> What you need to do
Copy out each of the following records word for word, with nothing changed.

Records from a dataset

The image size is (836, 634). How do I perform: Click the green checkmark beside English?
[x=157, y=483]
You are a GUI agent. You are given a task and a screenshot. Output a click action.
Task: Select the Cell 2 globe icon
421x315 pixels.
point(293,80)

> Correct response
The image size is (836, 634). How do I perform: Click the green checkmark beside English?
[x=157, y=483]
You are a GUI agent. You are given a task and a screenshot. Output a click action.
Task: Select the Cell 2 globe icon
421x315 pixels.
point(293,80)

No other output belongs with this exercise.